In celebration of King George V’s Silver Jubilee on 6 May 1935, several local journalists produced a Souvenir programme. One of the contributors looked forward to Yeovil in the year 2000 and this was his vision (tongue somewhat in cheek perhaps) of the town in the brave new world 65 years later:
‘The flood-lit air port was astir with the busy hum of machines and hurrying figures when I arrived by the night mail. It was my first glimpse of Yeovil after many decades. I had returned to take part in the city’s celebrations at the birth of the year 2,000.
‘I knew that the one-time old Somerset market town had become the hub of the West, the key town to one of England’s most flourishing shires, but the transformation that had taken place was startling. Looking out of the windows of my host’s car as it glided silently through the town, ablaze with light, it might well have been a dream city.
“No wonder you fail to recognise it” said my old friend, smiling at my bewilderment. “Of course you must remember that a very large area of Yeovil as you knew it was scheduled for demolition long ago and has been rebuilt,” he explained.
“One of the first steps taken by the City Council was the re-planning of Yeovil into industrial and residential zones. There has been a clean sweep, and most of the old landmarks have disappeared. There are still some romantic old-world corners left, but you will have to go out into the countryside to find them for many of the villages of your day are now suburbs of Yeovil.”
‘It had been a gala day in Yeovil, and thousands of people were present at the opening by the National Director of pastimes of the huge new sports stadium, where a display had been given by many famous speedway “stars.” Now the night-life of the city was in full swing, and Yeovil’s “Broadway” glittered with light.
‘Later I was to discover that in spite of the robot-like efficiency with which the life of the city was carried on, the architect, in planning the new Yeovil, had built with the mind of an artist, and had given it a new beauty. There were spacious parks, broad avenues and boulevards that had taken the place of narrow, crowded streets with great motor ways.
‘Garden cities, with their own communal halls and social centres, had replaced the old housing estates, while in the industrial zone itself, though the factories were working at full pressure, smoke and grime were things of the past. The system of employment was so designed that there was work for all.
‘The feature of the new Yeovil was its imposing Guildhall, the centre of civic administration, with its lofty Gothic pillars and noble facade.
‘For the old market place, nestling under the shadow of the Mother Church, now a cathedral, I looked in vain, but on a new site, covering many acres, Yeovil Market had grown to become another Smithfield.
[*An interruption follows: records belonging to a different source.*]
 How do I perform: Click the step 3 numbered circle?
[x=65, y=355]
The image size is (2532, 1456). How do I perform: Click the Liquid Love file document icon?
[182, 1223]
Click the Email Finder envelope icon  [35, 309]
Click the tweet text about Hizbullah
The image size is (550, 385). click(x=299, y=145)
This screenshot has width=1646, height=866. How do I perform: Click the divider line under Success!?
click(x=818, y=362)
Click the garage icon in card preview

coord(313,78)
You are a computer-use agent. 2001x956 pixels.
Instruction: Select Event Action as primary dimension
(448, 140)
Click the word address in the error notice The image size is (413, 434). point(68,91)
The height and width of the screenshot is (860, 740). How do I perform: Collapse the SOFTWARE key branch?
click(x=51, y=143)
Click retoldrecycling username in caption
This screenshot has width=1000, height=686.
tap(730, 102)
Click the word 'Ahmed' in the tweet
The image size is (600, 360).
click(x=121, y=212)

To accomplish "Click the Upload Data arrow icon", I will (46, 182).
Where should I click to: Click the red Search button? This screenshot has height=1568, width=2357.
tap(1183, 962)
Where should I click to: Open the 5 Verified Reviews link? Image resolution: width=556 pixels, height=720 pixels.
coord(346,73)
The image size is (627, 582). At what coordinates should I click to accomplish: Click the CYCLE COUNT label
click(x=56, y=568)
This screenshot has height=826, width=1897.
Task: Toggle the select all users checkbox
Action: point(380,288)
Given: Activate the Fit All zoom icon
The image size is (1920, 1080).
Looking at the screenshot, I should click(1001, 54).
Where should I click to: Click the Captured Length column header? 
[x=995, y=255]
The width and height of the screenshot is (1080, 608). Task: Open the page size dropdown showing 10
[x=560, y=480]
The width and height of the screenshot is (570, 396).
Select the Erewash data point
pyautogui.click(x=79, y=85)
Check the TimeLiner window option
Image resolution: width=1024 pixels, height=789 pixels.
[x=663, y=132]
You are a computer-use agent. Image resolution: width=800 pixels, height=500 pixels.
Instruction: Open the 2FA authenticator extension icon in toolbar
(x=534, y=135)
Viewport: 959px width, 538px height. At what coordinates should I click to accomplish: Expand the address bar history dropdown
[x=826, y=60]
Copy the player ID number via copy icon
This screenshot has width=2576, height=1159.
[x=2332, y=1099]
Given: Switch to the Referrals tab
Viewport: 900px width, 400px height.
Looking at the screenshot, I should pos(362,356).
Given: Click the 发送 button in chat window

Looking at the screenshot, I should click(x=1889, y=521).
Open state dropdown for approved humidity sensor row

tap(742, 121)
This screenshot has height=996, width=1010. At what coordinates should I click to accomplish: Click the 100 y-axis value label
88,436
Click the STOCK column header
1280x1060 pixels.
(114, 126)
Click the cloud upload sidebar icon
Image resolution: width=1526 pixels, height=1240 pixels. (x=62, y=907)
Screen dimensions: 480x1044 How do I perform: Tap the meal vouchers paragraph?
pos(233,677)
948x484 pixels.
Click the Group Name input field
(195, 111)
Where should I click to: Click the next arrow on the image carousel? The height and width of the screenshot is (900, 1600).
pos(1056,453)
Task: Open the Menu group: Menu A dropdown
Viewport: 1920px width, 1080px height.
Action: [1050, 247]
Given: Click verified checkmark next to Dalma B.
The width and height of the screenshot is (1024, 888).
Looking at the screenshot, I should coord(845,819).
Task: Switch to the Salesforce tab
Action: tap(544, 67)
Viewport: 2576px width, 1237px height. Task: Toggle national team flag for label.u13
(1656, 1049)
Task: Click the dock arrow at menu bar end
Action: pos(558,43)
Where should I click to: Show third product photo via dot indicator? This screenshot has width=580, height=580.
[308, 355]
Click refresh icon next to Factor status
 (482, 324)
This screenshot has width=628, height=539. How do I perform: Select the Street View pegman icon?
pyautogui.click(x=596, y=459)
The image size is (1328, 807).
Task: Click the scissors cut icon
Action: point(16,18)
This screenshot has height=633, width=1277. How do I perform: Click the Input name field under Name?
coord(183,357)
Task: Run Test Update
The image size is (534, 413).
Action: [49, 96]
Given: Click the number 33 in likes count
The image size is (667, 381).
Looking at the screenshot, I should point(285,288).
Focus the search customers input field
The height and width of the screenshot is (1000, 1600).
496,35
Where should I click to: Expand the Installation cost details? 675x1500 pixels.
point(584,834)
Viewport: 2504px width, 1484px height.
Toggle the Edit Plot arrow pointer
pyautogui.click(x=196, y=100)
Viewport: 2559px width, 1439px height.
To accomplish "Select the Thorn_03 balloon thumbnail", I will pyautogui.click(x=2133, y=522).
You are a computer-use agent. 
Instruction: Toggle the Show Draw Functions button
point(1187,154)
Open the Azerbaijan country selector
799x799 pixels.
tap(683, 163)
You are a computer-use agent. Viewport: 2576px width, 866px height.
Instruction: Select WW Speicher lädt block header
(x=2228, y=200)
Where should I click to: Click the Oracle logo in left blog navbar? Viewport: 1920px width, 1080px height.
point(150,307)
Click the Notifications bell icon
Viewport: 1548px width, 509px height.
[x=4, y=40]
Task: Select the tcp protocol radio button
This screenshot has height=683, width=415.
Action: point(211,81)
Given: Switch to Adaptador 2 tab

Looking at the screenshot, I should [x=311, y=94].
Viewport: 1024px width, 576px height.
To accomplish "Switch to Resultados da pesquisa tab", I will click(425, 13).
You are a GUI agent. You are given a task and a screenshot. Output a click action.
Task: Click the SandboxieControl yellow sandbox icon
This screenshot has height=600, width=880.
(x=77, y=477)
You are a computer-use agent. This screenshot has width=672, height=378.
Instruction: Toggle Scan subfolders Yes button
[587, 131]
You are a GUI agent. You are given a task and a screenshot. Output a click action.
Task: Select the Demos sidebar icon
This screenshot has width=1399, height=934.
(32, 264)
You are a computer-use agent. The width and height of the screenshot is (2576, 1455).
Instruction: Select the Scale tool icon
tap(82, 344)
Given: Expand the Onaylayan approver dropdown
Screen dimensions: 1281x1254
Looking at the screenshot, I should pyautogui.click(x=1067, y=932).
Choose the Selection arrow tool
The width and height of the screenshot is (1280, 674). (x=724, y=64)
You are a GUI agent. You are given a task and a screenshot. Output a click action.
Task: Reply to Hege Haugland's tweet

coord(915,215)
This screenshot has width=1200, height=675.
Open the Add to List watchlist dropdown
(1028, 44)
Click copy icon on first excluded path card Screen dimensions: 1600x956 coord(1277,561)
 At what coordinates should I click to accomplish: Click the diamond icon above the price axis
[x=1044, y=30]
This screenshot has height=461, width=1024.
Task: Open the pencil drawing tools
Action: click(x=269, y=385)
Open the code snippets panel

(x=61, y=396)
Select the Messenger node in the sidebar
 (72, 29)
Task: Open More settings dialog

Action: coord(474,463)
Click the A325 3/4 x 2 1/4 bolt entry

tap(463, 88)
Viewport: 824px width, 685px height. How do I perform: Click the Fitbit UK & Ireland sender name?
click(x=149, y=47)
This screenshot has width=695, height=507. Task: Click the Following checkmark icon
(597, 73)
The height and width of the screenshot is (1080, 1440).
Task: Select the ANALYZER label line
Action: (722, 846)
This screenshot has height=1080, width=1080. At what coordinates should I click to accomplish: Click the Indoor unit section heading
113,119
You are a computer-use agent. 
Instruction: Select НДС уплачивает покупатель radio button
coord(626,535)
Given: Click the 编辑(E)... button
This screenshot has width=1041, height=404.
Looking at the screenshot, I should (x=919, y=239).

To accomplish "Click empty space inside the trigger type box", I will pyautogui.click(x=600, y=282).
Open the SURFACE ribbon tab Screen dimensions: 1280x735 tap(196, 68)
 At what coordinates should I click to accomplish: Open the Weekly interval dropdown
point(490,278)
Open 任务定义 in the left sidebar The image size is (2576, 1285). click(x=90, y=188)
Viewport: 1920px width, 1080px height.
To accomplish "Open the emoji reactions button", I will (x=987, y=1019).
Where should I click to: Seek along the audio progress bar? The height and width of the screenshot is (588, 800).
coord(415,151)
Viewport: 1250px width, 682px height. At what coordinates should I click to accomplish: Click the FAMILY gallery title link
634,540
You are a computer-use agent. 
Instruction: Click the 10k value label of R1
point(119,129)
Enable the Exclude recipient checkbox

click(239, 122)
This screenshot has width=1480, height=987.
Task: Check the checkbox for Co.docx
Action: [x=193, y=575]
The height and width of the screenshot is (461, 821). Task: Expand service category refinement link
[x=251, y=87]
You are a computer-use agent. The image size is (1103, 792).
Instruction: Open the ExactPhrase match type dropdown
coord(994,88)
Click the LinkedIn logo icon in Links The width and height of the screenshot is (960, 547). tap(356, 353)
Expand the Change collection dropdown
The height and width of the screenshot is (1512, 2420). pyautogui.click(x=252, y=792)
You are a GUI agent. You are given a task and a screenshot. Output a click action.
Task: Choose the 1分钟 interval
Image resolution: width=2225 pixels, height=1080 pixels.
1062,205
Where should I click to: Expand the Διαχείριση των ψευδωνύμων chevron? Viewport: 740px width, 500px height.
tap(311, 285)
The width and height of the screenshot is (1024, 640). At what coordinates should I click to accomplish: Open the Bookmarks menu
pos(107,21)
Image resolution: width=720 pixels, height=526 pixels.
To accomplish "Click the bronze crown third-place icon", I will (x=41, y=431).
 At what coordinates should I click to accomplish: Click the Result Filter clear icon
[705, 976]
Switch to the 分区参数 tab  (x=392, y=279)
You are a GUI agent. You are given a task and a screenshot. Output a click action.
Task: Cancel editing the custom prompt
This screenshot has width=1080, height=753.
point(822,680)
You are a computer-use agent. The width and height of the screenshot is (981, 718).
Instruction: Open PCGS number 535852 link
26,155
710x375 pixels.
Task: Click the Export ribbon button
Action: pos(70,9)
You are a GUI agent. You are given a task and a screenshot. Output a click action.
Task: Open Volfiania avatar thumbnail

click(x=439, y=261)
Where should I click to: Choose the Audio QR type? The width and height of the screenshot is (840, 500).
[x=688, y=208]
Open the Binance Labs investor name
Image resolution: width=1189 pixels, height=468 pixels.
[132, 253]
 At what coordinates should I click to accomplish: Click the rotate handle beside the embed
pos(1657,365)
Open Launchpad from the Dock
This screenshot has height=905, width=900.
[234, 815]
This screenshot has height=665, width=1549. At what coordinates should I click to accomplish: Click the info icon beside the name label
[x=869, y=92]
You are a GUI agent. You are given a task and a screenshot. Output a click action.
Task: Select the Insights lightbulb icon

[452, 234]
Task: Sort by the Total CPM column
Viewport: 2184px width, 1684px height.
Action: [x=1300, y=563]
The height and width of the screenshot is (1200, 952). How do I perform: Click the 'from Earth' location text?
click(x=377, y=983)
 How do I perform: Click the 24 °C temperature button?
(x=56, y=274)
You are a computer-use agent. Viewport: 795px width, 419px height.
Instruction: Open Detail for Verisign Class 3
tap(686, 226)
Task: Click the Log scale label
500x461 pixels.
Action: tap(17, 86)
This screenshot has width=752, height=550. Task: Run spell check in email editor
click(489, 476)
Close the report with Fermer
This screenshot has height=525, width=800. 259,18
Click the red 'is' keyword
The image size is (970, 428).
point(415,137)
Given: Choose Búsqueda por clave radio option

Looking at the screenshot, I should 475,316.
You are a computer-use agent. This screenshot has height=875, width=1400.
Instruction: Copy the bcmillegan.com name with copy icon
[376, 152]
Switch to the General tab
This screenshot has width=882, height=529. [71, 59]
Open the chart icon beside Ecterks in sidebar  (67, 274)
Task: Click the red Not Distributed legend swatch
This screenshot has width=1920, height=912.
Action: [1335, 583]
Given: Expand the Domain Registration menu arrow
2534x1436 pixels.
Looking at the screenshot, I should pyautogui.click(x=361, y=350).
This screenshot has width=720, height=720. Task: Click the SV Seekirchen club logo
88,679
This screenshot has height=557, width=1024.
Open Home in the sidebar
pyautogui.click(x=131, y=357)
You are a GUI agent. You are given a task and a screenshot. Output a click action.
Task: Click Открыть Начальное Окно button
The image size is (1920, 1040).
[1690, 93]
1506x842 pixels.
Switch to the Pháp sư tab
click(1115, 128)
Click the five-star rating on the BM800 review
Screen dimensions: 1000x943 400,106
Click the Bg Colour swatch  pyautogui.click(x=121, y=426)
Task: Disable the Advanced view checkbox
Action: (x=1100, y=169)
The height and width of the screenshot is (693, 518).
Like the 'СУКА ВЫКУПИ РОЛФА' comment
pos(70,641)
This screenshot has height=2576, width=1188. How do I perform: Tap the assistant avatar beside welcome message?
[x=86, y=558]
‘Despite the growth of aviation and the impetus it had given to one of Yeovil’s most flourishing industries, railways continued to play an important part in the nation’s life as far as heavy freightage was concerned. This was apparent by the big railway depot, Yeovil Central, which had taken the place of the three stations that formerly served the town.
‘With its rise to fame and the cosmopolitan character it had acquired, there had sprung up a new culture. Yeovil had become one of the most musical towns in the country. Its schools and colleges were well known, the Engineering Institute having gained world-wide repute.
‘Yeovil Hospital, too, in its park-like surroundings, had also moved with the times, and was the centre from which sprang many new health services, ranging from delightful hostels for mothers and babies to the rest home for the aged in the eventide of their lives.
‘What fascinated me most, perhaps, was the new accent that the inhabitants had acquired. Had any one asked, in the plaintive tones of the old days, “Where be I too?” he would have been regarded with as much curiosity as an aborigine. Fashions had also changed, but it was the men who now set the pace in raiment of colourful hue.
‘Sleepy Somerset had gone for ever. As the vision of Yeovil faded, I realised the very name of the place had changed. Yeovil was no longer Yeovil but Yeotopia.’